(Problem): Look below for the lines from the one with "Task: Open the New dropdown menu" to the one with "Task: Collapse the using", and copy exactly those lines, both ends included.

Stored data entries:
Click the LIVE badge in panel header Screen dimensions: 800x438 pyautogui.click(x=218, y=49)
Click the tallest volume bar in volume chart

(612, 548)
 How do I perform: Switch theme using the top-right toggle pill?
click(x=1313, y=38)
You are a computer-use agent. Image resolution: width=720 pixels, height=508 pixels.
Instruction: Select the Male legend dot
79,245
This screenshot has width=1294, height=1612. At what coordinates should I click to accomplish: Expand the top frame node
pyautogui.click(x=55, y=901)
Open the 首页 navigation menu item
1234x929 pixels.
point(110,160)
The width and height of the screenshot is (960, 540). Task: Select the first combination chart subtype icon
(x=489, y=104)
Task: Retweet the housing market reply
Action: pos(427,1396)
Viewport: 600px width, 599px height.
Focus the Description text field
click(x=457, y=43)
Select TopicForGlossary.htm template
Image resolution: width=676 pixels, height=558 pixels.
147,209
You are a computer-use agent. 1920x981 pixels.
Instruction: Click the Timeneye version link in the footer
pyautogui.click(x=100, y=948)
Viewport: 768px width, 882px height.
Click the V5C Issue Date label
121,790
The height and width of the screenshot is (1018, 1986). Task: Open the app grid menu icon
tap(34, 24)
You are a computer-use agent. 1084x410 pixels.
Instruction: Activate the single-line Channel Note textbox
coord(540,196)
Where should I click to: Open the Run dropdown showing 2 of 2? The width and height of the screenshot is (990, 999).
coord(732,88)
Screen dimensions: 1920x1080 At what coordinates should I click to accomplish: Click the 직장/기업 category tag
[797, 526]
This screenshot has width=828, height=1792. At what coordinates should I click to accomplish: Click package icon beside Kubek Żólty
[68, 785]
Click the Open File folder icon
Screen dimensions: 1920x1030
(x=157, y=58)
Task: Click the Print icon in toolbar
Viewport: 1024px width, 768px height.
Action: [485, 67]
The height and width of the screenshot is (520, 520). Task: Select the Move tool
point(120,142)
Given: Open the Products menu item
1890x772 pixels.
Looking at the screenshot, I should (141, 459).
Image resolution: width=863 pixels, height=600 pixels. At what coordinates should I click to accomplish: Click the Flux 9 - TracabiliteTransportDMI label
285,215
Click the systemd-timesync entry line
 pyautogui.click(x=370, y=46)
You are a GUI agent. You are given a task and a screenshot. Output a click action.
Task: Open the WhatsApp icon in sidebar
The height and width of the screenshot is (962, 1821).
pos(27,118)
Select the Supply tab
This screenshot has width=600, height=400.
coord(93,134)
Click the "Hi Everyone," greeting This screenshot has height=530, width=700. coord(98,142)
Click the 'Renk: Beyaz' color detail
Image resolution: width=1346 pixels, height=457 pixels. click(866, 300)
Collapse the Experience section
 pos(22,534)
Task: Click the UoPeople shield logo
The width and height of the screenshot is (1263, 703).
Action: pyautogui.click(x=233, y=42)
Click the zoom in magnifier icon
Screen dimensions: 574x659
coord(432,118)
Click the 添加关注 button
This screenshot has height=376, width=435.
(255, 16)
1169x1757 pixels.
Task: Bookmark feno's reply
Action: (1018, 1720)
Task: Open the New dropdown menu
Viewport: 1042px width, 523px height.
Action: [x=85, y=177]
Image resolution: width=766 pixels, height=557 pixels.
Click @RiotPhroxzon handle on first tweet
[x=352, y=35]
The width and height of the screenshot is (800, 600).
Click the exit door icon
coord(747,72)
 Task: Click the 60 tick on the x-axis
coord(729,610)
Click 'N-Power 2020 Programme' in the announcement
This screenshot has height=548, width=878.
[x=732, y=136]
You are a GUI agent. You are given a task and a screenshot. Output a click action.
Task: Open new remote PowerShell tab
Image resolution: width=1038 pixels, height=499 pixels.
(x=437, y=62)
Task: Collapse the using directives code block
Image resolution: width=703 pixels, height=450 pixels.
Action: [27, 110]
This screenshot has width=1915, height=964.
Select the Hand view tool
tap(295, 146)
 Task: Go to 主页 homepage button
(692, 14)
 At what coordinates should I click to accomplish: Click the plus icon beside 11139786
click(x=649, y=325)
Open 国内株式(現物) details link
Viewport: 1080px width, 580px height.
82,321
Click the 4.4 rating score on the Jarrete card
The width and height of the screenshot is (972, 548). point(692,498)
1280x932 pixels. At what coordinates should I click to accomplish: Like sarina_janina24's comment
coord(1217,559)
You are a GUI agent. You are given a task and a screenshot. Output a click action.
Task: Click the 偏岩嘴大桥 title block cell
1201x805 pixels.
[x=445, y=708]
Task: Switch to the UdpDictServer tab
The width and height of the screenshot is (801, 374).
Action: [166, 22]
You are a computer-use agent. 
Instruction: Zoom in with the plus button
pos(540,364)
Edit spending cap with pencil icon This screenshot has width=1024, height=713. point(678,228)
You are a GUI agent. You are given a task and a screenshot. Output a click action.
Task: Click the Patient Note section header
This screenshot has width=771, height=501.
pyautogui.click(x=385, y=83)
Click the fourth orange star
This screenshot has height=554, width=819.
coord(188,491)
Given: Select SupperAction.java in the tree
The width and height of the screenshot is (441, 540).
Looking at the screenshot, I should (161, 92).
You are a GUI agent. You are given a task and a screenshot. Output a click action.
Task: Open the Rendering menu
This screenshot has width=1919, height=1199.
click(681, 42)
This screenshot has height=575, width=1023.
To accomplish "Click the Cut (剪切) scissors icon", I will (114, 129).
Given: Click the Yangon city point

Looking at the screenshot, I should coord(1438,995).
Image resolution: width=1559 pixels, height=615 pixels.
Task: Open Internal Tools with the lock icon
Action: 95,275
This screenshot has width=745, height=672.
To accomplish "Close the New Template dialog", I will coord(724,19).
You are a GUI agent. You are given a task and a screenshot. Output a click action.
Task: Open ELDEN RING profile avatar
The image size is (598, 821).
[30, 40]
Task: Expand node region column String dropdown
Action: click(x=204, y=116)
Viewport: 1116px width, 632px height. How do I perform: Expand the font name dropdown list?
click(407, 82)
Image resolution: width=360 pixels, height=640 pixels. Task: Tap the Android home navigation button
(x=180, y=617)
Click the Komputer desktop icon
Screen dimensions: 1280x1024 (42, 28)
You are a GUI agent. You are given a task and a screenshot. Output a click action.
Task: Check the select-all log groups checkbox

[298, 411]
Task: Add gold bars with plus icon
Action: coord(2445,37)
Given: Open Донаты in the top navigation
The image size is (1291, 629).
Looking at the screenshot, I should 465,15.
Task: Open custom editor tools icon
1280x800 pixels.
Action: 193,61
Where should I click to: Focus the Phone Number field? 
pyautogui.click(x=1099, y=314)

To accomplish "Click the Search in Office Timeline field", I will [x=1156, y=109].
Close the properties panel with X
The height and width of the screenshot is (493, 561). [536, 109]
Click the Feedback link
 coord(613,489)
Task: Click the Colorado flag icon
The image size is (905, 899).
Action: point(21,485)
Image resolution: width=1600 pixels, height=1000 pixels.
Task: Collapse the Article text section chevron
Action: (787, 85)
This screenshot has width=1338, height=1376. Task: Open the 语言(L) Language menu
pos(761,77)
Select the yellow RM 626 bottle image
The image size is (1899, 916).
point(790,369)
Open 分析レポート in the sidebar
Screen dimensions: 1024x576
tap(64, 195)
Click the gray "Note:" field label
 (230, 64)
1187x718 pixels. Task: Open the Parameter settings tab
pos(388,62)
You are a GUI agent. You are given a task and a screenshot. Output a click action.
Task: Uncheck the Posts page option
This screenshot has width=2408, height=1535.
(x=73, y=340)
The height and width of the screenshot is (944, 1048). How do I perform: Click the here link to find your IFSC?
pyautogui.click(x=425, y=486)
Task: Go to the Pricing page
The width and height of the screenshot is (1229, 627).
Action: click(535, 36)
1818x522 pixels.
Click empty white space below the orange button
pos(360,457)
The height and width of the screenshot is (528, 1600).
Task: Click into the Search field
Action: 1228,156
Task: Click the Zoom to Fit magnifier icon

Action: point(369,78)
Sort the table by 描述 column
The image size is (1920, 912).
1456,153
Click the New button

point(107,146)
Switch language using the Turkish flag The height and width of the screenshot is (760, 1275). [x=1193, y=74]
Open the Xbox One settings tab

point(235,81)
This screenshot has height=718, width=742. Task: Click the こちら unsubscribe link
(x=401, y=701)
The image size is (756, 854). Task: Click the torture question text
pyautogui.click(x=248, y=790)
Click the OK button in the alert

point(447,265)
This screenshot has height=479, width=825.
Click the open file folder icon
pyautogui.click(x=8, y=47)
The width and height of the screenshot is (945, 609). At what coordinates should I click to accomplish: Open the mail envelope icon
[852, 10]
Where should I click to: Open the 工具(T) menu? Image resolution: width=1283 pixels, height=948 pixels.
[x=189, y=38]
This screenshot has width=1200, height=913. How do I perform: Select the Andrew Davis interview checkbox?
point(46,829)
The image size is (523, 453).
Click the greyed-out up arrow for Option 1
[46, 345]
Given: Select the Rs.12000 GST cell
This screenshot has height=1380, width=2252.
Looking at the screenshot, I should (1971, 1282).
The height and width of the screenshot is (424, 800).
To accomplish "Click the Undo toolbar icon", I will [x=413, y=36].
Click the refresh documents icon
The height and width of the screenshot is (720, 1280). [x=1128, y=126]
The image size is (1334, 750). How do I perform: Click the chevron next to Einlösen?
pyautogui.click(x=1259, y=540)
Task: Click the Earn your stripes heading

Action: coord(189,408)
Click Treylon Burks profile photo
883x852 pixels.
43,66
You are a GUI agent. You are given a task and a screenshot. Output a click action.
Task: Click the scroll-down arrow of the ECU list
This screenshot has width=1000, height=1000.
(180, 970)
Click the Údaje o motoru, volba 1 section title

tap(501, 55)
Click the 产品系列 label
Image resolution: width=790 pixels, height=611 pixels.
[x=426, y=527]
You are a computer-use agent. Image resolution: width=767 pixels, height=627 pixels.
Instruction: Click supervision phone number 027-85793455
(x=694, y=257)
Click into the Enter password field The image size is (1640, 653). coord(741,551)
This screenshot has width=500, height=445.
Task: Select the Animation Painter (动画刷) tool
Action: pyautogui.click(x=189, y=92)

(Written answer):
Task: Open the New dropdown menu
Viewport: 1042px width, 523px height.
Action: [x=85, y=177]
Image resolution: width=766 pixels, height=557 pixels.
Click @RiotPhroxzon handle on first tweet
[x=352, y=35]
The width and height of the screenshot is (800, 600).
Click the exit door icon
coord(747,72)
 Task: Click the 60 tick on the x-axis
coord(729,610)
Click 'N-Power 2020 Programme' in the announcement
This screenshot has height=548, width=878.
[x=732, y=136]
You are a GUI agent. You are given a task and a screenshot. Output a click action.
Task: Open new remote PowerShell tab
Image resolution: width=1038 pixels, height=499 pixels.
(x=437, y=62)
Task: Collapse the using directives code block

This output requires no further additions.